To complete this week’s assignment, please refer to the case study entitled, “Barkleys Food” found at the end of Chapter 5 in your textbook. You are the Marketing Research Manager for Barkleys Food; you just left an emergency meeting with the firm’s president. There is an opportunity to buy an established line of gourmet (high-quality/high-priced) frozen dinners. Because there were other interested buyers, you need to make a strategic decision so Barkleys Food could achieve a competitive advantage over their competitors.
Please consider the following four topics to help guide your decisions as the manager of the research group:
- Market analysis
- Environmental analysis
- Customer analysis
- Competitor analysis
Write a three- to five-page report addressing the following questions:
- What is your target market and the importance of your target market to competitors?
- What are the potential drawbacks for Barkleys Food entering a particular marketing environment of your choice?
- Does the industry contain markets that are suitable for innovation or does Barkleys Food need to take advantage of an emerging market?
- Are there any secondary entrants that could impact the Barkleys Food business?
You can also use resources like US Census (Links to an external site.), Nielsen Company (Links to an external site.), and IBIS World (database found in the DeVry Library (Links to an external site.)) to help you gather relevant data.
Remember to submit your assignment for grading.
Joyce Stevenson, the manager of marketing research for Barkley Foods, had just left an emergency meeting with the firm’s president. An opportunity to buy an established line of gourmet (high-quality/high-priced) frozen dinners had arisen. Because there were other interested buyers, a decision had to be made within three or four weeks. This decision depended on judgments about the future prospects of the gourmet frozen dinner market and whether Barkley could achieve a competitive advantage. The marketing research group was asked to provide as much useful information as possible within a 10-day period. Although uncomfortable with the time pressure involved, Joyce was pleased that marketing had finally been asked to participate in the analysis of acquisition prospects. She had pressed for such participation and now she had to deliver.
Because of prior work on frozen fruit juices, Joyce had some knowledge of the gourmet frozen market. It was pioneered by Stouffer, who introduced the Lean Cuisine line of entrees in 1981. Since then, other firms have entered the industry with complete gourmet dinners (including Swanson’s Le Menu and Armour’s Dinner Classics). The distinction between entrees, dinners, and the three main types of food offered— conventional, ethnic (i.e., Benihana Restaurant Classics), or low-calorie (i.e., Weight Watchers or Light & Elegant)—define relevant submarkets. Joyce hypothesized that the gourmet frozen food buyer differs from the buyer of conventional “TV dinners” in several respects. The gourmet frozen food buyers are generally young, upper-socioeconomic-group people who probably have microwaves, are more health conscious, and are likely to be working women and others who want sophisticated cuisine but lack the time to prepare it.

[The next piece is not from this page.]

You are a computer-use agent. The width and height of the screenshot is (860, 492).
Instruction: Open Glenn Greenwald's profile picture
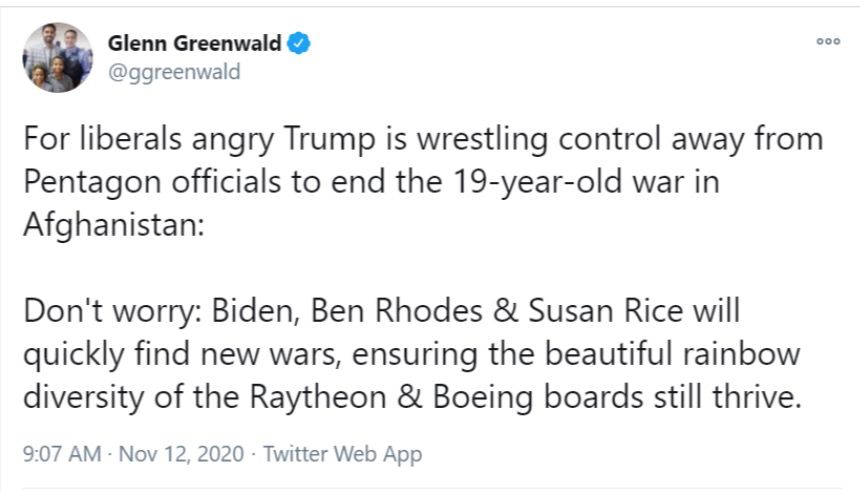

Barkley Foods was a diversified food company with sales of $2.3 billion. Over 80 percent of its sales came from branded packaged food products sold nationally through grocery stores. Its largest product areas were canned tomato products, frozen orange juice, cake mixes, and yogurt. Barkley was known to have strengths in operations (product preparation), distribution (obtaining distribution and managing the shelves), and advertising. Their brands typically held a solid second-place position in the supermarket. There was no effort at umbrella brand identification, so each product area was carried by its own brand.
Joyce Stevenson had previously been in strategic planning, and reviewed the type of information and analysis that would be required to support a strategic decision like this one. She wrote down the following four sets of questions to guide the thinking of the research group:
- Market analysis
- What are the size, current growth rate, and projected growth rate of the industry and its relevant subsets (such as ethnic dinners) for the next five and ten years?
- What are the important industry trends?
- What are the emerging production technologies?
- What are the distribution trends?
- What are current and future success factors (a competitive skill or asset needed to compete successfully)?
- Environmental analysis
- What demographic, cultural, economic, or governmental trends or events could create strategic threats or opportunities?
- What major environmental scenarios (plausible stories about the future) can be conceived?
- Customer analysis
- What are the major segments?
- What are their motivations and unmet needs?
- Competitor analysis
- Who are the existing and potential competitors?
- What are their current or forecasted levels of sales, market shares, and profits?
- What are their strengths and weaknesses?
- What strategies are they following, and how are they differentiating themselves in the market?
Questions for Discussion
- What secondary data sources would be useful? What types of questions might be answered by each?
- Identify one piece of information from the library that would be helpful and relevant. How did you locate it?
- What other mechanisms would you use to gather information?